Given exercise:
Could you give the lines from the line with "Select the Network & internet wifi icon" up to and including the line with "Image resolution: width=410" again, swapping "label" for "field" and leaving everything else untouched?

Extracted data:
>> START

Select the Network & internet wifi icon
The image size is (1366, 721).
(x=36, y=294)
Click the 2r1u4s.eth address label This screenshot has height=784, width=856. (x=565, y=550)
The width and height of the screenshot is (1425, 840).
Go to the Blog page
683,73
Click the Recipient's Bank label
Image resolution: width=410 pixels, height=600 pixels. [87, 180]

>> END
>> START

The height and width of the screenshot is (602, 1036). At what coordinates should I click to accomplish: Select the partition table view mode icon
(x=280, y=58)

>> END

The reply:
Select the Network & internet wifi icon
The image size is (1366, 721).
(x=36, y=294)
Click the 2r1u4s.eth address field This screenshot has height=784, width=856. (x=565, y=550)
The width and height of the screenshot is (1425, 840).
Go to the Blog page
683,73
Click the Recipient's Bank field
Image resolution: width=410 pixels, height=600 pixels. [87, 180]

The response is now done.